L’oro bianco andrà ad integrarsi con l’assaggio delle squisite “vecchiarelle” (crespelle), il delicato impasto, tipico della tavola del Pollino, la cui preparazione è assicurata dalla Parrocchia Santa Maria Maddalena.
«Nella cultura contadina del nostro borgo» spiega il consigliere con delega alle Tradizioni Popolari, Francesca Rosito «il sambuco ha avuto sempre un posto d’eccellenza tanto nella cucina quanto nella medicina, in virtù delle sperimentate proprietà organolettiche e della versatilità che unanimemente la scienza gli riconosce. In particolare, per quanto attiene all’arte culinaria, è ancora vivo il ricordo delle massaie alle prese con la preparazione del pane, delle frittelle, degli infusi, della pasta. È un racconto che sopravvive al trascorrere del tempo. Simbolo di purezza e sapienza, insieme al consigliere Francesco Soave, abbiamo voluto ridare considerazione a questa nobile pianta, consapevoli che il retaggio culturale di una comunità non debba mai cadere nell’oblio. La nostra riconoscenza al presidente della FITP Gerardo Bonifati, che ci ha concesso il patrocinio della sua Federazione, e al prof. Luciano Mastrascusa, che ha ideato la locandina dell’evento».

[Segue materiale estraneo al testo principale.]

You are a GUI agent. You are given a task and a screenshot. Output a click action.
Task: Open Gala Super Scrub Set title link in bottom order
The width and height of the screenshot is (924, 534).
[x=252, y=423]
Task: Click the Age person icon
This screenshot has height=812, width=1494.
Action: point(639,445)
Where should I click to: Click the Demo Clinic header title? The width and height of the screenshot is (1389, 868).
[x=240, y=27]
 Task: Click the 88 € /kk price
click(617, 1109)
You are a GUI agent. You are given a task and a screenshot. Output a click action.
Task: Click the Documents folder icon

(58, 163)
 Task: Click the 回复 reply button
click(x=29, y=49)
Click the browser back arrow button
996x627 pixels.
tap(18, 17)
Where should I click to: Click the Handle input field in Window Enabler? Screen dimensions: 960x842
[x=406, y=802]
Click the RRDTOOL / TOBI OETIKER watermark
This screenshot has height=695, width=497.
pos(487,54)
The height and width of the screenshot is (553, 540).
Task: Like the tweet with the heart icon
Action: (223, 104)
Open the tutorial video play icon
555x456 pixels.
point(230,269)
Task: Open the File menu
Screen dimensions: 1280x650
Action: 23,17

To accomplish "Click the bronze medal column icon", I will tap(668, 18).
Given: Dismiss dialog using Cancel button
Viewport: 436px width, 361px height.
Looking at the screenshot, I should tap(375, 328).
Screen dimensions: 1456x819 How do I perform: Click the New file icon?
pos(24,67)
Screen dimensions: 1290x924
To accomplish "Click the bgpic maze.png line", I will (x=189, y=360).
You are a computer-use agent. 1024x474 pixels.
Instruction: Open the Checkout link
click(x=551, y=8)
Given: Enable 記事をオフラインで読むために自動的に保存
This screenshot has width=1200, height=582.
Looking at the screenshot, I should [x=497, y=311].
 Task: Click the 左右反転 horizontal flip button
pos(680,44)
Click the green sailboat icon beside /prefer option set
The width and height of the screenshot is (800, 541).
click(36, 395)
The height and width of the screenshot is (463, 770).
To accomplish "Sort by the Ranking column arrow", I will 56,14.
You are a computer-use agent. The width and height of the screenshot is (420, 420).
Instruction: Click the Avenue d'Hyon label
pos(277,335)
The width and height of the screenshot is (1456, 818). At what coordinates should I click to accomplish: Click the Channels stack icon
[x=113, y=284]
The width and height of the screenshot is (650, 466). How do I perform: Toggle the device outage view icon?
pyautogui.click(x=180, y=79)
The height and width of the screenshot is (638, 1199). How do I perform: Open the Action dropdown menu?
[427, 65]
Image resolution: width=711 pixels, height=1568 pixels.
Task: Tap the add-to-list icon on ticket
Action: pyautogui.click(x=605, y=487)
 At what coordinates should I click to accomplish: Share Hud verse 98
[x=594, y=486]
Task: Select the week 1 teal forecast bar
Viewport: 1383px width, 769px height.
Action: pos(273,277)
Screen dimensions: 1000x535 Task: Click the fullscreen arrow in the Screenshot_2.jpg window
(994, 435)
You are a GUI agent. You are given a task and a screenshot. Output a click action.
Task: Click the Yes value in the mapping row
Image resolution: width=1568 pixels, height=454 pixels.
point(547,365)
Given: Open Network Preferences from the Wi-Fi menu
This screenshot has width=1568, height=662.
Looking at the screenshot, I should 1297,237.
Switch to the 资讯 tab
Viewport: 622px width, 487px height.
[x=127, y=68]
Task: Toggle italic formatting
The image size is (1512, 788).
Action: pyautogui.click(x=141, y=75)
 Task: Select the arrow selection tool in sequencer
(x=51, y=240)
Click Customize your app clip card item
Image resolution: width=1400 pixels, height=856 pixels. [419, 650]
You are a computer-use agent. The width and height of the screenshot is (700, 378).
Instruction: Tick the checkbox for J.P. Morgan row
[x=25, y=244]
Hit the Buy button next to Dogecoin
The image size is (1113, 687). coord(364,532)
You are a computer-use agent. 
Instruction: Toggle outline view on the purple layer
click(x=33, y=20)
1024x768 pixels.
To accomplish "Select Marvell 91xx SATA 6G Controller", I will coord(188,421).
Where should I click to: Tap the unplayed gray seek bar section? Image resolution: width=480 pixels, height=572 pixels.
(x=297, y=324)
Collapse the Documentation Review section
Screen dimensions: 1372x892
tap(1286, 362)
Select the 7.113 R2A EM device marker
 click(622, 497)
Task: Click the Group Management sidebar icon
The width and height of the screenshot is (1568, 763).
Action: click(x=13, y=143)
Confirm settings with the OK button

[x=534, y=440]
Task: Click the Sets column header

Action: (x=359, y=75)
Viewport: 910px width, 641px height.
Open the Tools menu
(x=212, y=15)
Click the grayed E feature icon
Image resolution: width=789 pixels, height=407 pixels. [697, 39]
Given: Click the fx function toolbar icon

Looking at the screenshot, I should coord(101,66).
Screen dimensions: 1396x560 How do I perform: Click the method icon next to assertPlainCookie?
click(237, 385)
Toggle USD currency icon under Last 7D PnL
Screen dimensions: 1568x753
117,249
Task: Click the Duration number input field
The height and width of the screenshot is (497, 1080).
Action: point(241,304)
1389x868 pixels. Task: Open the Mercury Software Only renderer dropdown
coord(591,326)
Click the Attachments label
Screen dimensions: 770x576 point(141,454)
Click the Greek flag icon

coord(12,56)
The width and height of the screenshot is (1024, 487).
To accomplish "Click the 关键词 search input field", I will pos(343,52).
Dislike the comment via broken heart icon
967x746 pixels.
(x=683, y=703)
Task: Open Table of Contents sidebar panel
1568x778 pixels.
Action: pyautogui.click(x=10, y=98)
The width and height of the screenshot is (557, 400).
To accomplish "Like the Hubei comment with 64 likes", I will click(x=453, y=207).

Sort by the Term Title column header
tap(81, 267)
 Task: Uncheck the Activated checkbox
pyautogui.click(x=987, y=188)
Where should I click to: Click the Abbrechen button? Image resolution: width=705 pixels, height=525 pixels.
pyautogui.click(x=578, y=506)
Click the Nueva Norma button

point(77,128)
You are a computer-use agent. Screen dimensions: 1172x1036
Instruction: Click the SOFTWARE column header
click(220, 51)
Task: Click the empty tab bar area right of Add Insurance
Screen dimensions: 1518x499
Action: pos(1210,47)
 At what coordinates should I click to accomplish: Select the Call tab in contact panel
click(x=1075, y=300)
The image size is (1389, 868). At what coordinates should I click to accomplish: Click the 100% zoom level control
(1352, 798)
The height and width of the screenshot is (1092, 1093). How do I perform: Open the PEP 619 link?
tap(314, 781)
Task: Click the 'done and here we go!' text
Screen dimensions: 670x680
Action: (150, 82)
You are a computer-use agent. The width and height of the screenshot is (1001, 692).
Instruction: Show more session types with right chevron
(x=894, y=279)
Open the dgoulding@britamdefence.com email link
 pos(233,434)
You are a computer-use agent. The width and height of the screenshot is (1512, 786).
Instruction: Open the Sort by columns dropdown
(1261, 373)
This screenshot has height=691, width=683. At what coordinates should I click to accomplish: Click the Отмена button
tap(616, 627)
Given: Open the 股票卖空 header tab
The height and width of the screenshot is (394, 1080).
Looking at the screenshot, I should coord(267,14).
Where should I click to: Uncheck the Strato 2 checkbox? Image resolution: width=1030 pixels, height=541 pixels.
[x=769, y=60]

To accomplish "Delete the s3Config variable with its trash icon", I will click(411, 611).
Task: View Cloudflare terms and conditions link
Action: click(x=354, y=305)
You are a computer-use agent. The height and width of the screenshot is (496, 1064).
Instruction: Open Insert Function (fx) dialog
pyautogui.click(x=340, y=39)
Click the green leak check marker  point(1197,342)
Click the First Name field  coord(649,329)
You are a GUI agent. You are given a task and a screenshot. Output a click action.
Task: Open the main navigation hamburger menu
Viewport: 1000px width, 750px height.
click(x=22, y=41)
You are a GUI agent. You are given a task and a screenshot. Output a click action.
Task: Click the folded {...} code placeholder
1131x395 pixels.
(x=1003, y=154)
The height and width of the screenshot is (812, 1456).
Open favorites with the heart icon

«In questa gradita circostanza» aggiunge il primo cittadino Mario Donadio «desidero rivolgere un sincero ringraziamento ai consiglieri Rosito e Soave per l’impegno e la precisione con cui si stanno muovendo. Sono riusciti a innestare armoniosamente, e non è cosa sempre facile e scontata, il sacro e il profano, collegando il tutto all’ormai prossima Festa della Bandiera, in calendario per il 29 e 30 maggio, kermesse che, di fatto, trova in questa iniziativa la sua naturale overture. Vogliamo, perciò, provare a rilanciare e promuovere questo simbolo della memoria collettiva, dell’appartenenza al territorio e alla sua storia, ai profumi e al gusto affinché possa essere riscoperto e nuovamente radicarsi, integrandosi a pieno titolo nel cartellone primavera/estate».
La serata sarà allietata dal gruppo di musica etnica “Gioia Popolare”, di Gioiosa Ionica, una tra le formazioni più rappresentative e quotate del panorama artistico calabrese contemporaneo, nato dall’esigenza di custodire le radici senza sottrarsi alla sperimentazione di linguaggi più moderni.